━━ Data shown ━━

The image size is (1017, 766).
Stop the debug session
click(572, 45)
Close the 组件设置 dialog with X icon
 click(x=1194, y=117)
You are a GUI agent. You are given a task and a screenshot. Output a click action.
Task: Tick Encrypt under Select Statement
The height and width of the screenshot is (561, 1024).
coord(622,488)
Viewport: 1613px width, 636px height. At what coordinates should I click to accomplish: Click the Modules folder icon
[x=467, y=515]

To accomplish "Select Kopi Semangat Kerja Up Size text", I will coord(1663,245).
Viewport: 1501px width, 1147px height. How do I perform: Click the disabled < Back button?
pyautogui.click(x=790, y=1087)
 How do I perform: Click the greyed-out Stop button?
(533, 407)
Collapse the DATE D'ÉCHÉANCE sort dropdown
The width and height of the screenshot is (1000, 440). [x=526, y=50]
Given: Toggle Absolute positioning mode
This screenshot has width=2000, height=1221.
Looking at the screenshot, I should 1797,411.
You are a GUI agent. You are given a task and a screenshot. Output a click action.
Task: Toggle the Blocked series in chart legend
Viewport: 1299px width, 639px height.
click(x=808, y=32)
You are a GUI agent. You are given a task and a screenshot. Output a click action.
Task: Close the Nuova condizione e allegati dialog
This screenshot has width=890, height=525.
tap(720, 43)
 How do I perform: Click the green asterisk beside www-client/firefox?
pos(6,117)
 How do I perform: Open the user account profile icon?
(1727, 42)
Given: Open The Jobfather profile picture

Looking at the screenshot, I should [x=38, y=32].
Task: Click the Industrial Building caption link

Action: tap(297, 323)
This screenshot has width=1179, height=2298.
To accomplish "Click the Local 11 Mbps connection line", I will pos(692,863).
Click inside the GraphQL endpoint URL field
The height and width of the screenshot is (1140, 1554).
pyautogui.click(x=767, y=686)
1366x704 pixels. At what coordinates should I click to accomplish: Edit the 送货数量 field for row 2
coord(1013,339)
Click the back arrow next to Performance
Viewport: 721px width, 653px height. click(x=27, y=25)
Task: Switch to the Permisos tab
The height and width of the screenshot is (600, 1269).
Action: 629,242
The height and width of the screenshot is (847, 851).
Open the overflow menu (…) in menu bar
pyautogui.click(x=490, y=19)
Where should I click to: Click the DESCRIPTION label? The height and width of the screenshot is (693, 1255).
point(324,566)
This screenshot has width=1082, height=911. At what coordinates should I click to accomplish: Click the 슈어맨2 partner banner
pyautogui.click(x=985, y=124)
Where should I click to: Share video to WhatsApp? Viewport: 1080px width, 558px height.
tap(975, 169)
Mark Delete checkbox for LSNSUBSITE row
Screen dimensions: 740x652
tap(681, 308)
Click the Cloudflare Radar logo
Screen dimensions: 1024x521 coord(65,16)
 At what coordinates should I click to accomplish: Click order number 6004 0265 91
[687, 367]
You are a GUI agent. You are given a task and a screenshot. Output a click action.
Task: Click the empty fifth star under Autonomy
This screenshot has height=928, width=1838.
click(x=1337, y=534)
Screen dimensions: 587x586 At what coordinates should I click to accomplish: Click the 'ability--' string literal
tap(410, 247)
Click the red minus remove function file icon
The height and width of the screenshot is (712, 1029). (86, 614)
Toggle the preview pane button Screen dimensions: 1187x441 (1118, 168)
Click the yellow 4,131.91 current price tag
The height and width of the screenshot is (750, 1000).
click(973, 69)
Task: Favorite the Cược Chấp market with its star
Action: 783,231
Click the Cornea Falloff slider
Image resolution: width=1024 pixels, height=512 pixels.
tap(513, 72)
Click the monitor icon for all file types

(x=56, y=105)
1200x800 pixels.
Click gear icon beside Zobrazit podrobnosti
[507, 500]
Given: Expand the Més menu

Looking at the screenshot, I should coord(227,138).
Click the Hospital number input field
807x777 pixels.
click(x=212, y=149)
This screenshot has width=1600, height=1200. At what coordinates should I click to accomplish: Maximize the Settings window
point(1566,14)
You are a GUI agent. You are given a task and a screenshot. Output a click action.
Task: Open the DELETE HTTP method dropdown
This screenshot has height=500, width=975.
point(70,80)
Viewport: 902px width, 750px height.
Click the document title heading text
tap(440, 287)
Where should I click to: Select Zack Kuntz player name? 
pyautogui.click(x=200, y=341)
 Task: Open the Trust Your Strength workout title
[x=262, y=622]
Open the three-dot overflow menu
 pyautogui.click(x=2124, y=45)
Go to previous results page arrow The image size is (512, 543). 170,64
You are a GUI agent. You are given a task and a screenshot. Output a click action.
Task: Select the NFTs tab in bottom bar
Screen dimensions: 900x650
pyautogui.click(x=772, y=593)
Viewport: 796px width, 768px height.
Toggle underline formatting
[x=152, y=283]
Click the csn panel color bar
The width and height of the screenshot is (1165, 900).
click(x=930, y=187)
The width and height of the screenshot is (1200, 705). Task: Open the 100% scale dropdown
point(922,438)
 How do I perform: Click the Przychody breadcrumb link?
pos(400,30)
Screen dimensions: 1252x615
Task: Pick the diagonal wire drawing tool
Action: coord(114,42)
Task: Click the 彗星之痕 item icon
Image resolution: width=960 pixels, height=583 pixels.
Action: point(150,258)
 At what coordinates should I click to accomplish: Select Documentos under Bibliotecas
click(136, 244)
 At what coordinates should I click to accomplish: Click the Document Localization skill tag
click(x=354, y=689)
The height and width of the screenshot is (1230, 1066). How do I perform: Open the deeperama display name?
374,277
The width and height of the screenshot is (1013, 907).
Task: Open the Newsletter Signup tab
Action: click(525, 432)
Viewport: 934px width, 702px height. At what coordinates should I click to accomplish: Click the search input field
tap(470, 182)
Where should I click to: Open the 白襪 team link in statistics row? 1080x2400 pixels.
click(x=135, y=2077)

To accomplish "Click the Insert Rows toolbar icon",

━━━

◆ What this task involves
Set down the entries verbatim, leaving none out.

◆ Result
The image size is (1017, 766).
Stop the debug session
click(572, 45)
Close the 组件设置 dialog with X icon
 click(x=1194, y=117)
You are a GUI agent. You are given a task and a screenshot. Output a click action.
Task: Tick Encrypt under Select Statement
The height and width of the screenshot is (561, 1024).
coord(622,488)
Viewport: 1613px width, 636px height. At what coordinates should I click to accomplish: Click the Modules folder icon
[x=467, y=515]

To accomplish "Select Kopi Semangat Kerja Up Size text", I will coord(1663,245).
Viewport: 1501px width, 1147px height. How do I perform: Click the disabled < Back button?
pyautogui.click(x=790, y=1087)
 How do I perform: Click the greyed-out Stop button?
(533, 407)
Collapse the DATE D'ÉCHÉANCE sort dropdown
The width and height of the screenshot is (1000, 440). [x=526, y=50]
Given: Toggle Absolute positioning mode
This screenshot has width=2000, height=1221.
Looking at the screenshot, I should 1797,411.
You are a GUI agent. You are given a task and a screenshot. Output a click action.
Task: Toggle the Blocked series in chart legend
Viewport: 1299px width, 639px height.
click(x=808, y=32)
You are a GUI agent. You are given a task and a screenshot. Output a click action.
Task: Close the Nuova condizione e allegati dialog
This screenshot has width=890, height=525.
tap(720, 43)
 How do I perform: Click the green asterisk beside www-client/firefox?
pos(6,117)
 How do I perform: Open the user account profile icon?
(1727, 42)
Given: Open The Jobfather profile picture

Looking at the screenshot, I should [x=38, y=32].
Task: Click the Industrial Building caption link

Action: tap(297, 323)
This screenshot has width=1179, height=2298.
To accomplish "Click the Local 11 Mbps connection line", I will pos(692,863).
Click inside the GraphQL endpoint URL field
The height and width of the screenshot is (1140, 1554).
pyautogui.click(x=767, y=686)
1366x704 pixels. At what coordinates should I click to accomplish: Edit the 送货数量 field for row 2
coord(1013,339)
Click the back arrow next to Performance
Viewport: 721px width, 653px height. click(x=27, y=25)
Task: Switch to the Permisos tab
The height and width of the screenshot is (600, 1269).
Action: 629,242
The height and width of the screenshot is (847, 851).
Open the overflow menu (…) in menu bar
pyautogui.click(x=490, y=19)
Where should I click to: Click the DESCRIPTION label? The height and width of the screenshot is (693, 1255).
point(324,566)
This screenshot has width=1082, height=911. At what coordinates should I click to accomplish: Click the 슈어맨2 partner banner
pyautogui.click(x=985, y=124)
Where should I click to: Share video to WhatsApp? Viewport: 1080px width, 558px height.
tap(975, 169)
Mark Delete checkbox for LSNSUBSITE row
Screen dimensions: 740x652
tap(681, 308)
Click the Cloudflare Radar logo
Screen dimensions: 1024x521 coord(65,16)
 At what coordinates should I click to accomplish: Click order number 6004 0265 91
[687, 367]
You are a GUI agent. You are given a task and a screenshot. Output a click action.
Task: Click the empty fifth star under Autonomy
This screenshot has height=928, width=1838.
click(x=1337, y=534)
Screen dimensions: 587x586 At what coordinates should I click to accomplish: Click the 'ability--' string literal
tap(410, 247)
Click the red minus remove function file icon
The height and width of the screenshot is (712, 1029). (86, 614)
Toggle the preview pane button Screen dimensions: 1187x441 (1118, 168)
Click the yellow 4,131.91 current price tag
The height and width of the screenshot is (750, 1000).
click(973, 69)
Task: Favorite the Cược Chấp market with its star
Action: 783,231
Click the Cornea Falloff slider
Image resolution: width=1024 pixels, height=512 pixels.
tap(513, 72)
Click the monitor icon for all file types

(x=56, y=105)
1200x800 pixels.
Click gear icon beside Zobrazit podrobnosti
[507, 500]
Given: Expand the Més menu

Looking at the screenshot, I should coord(227,138).
Click the Hospital number input field
807x777 pixels.
click(x=212, y=149)
This screenshot has width=1600, height=1200. At what coordinates should I click to accomplish: Maximize the Settings window
point(1566,14)
You are a GUI agent. You are given a task and a screenshot. Output a click action.
Task: Open the DELETE HTTP method dropdown
This screenshot has height=500, width=975.
point(70,80)
Viewport: 902px width, 750px height.
Click the document title heading text
tap(440, 287)
Where should I click to: Select Zack Kuntz player name? 
pyautogui.click(x=200, y=341)
 Task: Open the Trust Your Strength workout title
[x=262, y=622]
Open the three-dot overflow menu
 pyautogui.click(x=2124, y=45)
Go to previous results page arrow The image size is (512, 543). 170,64
You are a GUI agent. You are given a task and a screenshot. Output a click action.
Task: Select the NFTs tab in bottom bar
Screen dimensions: 900x650
pyautogui.click(x=772, y=593)
Viewport: 796px width, 768px height.
Toggle underline formatting
[x=152, y=283]
Click the csn panel color bar
The width and height of the screenshot is (1165, 900).
click(x=930, y=187)
The width and height of the screenshot is (1200, 705). Task: Open the 100% scale dropdown
point(922,438)
 How do I perform: Click the Przychody breadcrumb link?
pos(400,30)
Screen dimensions: 1252x615
Task: Pick the diagonal wire drawing tool
Action: coord(114,42)
Task: Click the 彗星之痕 item icon
Image resolution: width=960 pixels, height=583 pixels.
Action: point(150,258)
 At what coordinates should I click to accomplish: Select Documentos under Bibliotecas
click(136, 244)
 At what coordinates should I click to accomplish: Click the Document Localization skill tag
click(x=354, y=689)
The height and width of the screenshot is (1230, 1066). How do I perform: Open the deeperama display name?
374,277
The width and height of the screenshot is (1013, 907).
Task: Open the Newsletter Signup tab
Action: click(525, 432)
Viewport: 934px width, 702px height. At what coordinates should I click to accomplish: Click the search input field
tap(470, 182)
Where should I click to: Open the 白襪 team link in statistics row? 1080x2400 pixels.
click(x=135, y=2077)

To accomplish "Click the Insert Rows toolbar icon",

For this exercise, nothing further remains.